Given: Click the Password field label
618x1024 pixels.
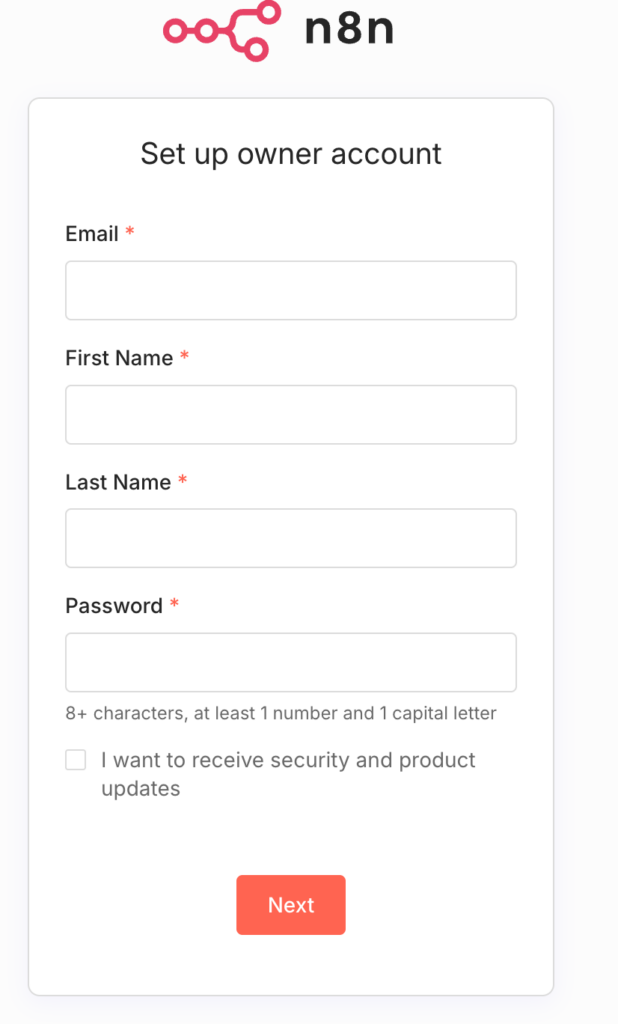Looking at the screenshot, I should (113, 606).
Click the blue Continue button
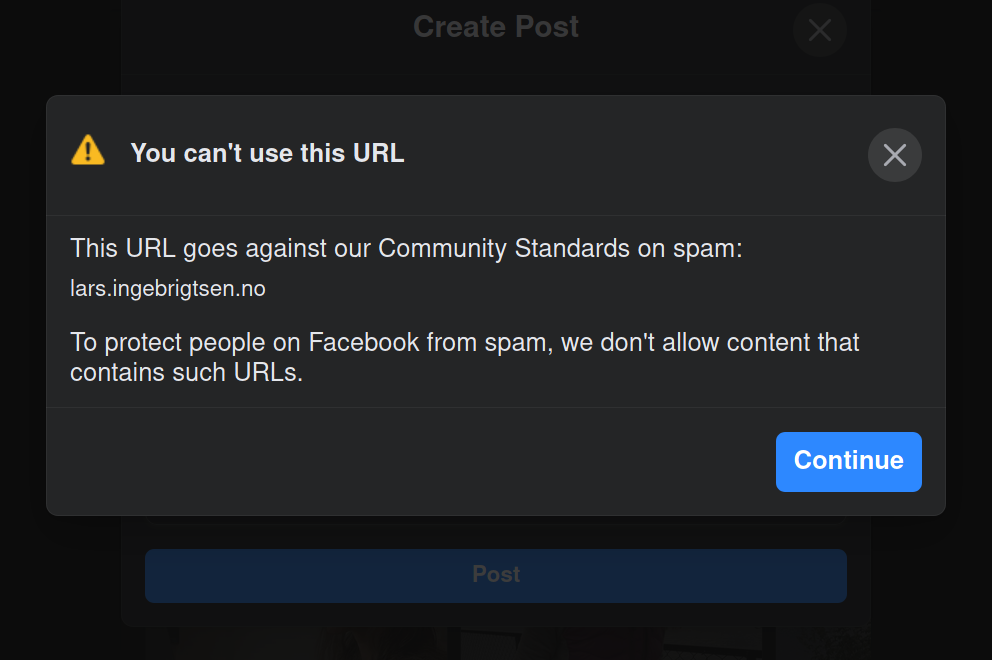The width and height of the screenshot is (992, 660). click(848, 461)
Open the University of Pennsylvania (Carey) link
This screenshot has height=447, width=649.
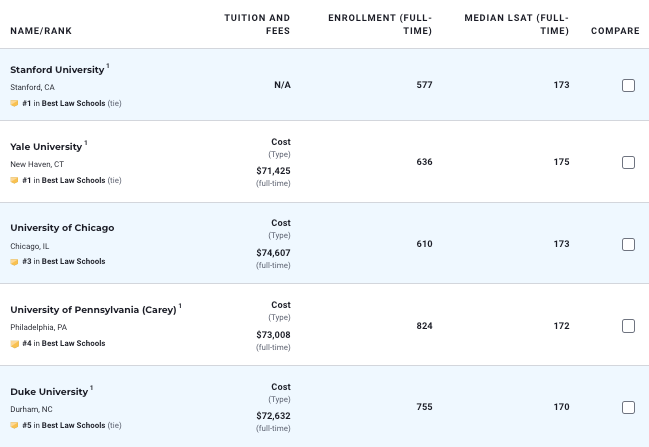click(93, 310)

***

EXERCISE INSTRUCTIONS
Copy exactly the lines running from the line with "Open the University" to the final line of the listing, keeping both ends and dropping any picture.

ANSWER TO THIS PROBLEM
Open the University of Pennsylvania (Carey) link
This screenshot has height=447, width=649.
click(93, 310)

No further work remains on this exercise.